_To-do item_: Copy the records below word for word, from the line containing "Describe the element at coordinates (507, 1556)" through the line containing "(269, 406).".

[Stored data]
################
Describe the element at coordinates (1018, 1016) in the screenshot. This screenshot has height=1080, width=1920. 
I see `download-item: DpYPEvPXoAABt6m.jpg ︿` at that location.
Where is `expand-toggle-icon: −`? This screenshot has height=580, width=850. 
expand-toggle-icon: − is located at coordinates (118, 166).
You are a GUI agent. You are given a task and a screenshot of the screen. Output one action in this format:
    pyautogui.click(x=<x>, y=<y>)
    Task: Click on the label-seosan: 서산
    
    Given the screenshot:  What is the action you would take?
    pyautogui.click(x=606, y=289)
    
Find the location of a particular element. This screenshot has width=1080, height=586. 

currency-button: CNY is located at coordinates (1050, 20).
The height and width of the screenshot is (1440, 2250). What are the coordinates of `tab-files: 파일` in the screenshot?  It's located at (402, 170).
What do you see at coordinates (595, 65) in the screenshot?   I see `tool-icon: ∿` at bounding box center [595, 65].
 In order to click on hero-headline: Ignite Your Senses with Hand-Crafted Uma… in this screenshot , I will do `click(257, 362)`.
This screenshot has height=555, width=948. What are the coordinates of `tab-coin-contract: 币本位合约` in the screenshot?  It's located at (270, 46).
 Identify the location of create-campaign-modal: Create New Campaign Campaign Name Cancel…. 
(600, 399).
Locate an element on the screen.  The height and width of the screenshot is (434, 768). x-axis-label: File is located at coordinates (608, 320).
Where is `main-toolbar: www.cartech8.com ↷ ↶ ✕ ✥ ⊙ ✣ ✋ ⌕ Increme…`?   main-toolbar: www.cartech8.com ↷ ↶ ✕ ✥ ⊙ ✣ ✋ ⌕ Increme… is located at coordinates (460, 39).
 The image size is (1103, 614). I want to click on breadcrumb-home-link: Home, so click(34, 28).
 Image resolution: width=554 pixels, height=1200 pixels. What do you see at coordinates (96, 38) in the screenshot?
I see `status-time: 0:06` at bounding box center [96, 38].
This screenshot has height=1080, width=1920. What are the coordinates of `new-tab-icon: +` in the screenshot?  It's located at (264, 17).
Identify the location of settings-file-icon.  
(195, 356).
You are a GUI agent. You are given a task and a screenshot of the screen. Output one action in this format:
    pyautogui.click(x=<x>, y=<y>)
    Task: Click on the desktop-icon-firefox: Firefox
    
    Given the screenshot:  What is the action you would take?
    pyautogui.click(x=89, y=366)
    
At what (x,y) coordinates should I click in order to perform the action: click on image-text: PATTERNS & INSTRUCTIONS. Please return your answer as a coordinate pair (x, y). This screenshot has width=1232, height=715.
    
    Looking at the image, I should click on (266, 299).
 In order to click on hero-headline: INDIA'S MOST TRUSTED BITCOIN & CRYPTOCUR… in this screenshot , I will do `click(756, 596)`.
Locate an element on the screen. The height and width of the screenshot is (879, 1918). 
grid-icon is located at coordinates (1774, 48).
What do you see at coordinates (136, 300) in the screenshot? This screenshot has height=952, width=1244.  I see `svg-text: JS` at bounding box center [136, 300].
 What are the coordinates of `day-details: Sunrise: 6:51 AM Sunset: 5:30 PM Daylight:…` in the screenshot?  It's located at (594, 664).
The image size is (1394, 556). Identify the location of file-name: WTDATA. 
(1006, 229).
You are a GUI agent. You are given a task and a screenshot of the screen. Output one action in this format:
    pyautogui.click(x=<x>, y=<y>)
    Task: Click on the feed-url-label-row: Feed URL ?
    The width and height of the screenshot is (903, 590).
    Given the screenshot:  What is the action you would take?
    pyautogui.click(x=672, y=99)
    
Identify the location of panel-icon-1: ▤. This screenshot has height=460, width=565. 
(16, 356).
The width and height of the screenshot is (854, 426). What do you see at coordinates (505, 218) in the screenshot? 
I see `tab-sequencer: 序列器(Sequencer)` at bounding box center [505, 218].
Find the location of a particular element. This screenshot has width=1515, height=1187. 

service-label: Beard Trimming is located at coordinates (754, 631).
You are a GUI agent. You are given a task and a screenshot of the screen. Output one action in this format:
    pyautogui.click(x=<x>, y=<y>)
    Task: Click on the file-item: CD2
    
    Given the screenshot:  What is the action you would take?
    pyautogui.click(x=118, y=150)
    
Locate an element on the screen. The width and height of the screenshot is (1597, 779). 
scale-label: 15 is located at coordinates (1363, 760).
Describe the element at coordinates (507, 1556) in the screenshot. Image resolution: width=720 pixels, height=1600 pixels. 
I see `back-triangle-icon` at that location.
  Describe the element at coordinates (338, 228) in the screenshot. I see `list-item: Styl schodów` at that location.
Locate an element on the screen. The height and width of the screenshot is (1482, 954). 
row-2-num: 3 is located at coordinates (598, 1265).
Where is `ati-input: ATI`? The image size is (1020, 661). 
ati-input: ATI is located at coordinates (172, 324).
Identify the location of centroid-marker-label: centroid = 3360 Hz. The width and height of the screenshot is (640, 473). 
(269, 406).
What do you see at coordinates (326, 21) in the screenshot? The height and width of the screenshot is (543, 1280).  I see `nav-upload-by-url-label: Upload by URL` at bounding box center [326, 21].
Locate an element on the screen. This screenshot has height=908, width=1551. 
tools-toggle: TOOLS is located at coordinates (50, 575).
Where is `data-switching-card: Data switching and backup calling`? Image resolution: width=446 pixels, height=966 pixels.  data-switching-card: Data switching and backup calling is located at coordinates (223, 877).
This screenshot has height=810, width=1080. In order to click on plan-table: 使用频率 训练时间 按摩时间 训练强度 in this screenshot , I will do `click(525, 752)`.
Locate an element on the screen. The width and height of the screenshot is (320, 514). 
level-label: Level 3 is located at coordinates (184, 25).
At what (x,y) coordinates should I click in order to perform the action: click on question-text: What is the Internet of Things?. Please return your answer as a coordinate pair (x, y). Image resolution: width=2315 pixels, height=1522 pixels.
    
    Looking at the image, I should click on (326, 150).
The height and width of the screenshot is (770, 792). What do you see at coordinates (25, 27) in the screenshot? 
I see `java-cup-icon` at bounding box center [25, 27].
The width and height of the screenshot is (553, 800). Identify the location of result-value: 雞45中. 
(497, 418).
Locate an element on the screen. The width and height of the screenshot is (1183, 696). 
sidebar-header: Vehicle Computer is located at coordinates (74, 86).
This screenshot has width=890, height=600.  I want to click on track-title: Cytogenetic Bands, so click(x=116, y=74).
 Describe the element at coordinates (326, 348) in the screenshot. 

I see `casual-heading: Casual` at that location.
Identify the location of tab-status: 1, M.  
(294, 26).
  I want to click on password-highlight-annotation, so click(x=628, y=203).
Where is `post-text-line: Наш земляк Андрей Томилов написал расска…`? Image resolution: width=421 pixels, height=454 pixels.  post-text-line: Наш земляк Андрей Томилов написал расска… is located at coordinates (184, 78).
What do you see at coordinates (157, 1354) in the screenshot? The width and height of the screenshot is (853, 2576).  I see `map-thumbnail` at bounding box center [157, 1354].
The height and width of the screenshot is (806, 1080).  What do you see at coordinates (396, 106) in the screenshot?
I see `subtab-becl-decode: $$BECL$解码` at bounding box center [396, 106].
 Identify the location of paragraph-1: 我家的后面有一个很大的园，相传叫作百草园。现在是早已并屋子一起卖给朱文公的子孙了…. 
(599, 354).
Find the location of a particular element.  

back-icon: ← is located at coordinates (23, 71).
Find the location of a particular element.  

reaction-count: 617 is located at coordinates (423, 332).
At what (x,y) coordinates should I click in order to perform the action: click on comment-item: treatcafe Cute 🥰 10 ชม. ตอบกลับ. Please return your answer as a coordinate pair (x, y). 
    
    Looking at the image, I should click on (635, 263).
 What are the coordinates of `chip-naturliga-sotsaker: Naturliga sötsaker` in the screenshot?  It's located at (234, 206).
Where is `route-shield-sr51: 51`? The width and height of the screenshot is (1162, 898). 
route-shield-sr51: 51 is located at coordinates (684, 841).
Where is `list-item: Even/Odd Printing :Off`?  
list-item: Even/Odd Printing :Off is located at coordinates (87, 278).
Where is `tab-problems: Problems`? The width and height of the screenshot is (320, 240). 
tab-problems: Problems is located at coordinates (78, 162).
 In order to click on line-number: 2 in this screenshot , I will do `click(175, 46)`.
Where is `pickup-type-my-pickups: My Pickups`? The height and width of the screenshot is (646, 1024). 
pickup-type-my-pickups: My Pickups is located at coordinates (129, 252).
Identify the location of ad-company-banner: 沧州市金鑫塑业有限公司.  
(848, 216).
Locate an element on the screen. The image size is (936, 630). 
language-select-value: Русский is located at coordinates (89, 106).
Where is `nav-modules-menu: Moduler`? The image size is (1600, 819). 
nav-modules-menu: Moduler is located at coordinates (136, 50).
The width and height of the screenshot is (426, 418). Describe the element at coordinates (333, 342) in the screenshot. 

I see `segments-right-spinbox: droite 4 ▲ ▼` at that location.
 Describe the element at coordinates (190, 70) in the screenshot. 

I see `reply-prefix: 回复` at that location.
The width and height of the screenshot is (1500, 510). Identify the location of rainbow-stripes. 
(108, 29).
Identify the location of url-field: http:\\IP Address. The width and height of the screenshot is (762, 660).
################
_Answer space_:
Describe the element at coordinates (507, 1556) in the screenshot. Image resolution: width=720 pixels, height=1600 pixels. 
I see `back-triangle-icon` at that location.
  Describe the element at coordinates (338, 228) in the screenshot. I see `list-item: Styl schodów` at that location.
Locate an element on the screen. The height and width of the screenshot is (1482, 954). 
row-2-num: 3 is located at coordinates (598, 1265).
Where is `ati-input: ATI`? The image size is (1020, 661). 
ati-input: ATI is located at coordinates (172, 324).
Identify the location of centroid-marker-label: centroid = 3360 Hz. The width and height of the screenshot is (640, 473). 
(269, 406).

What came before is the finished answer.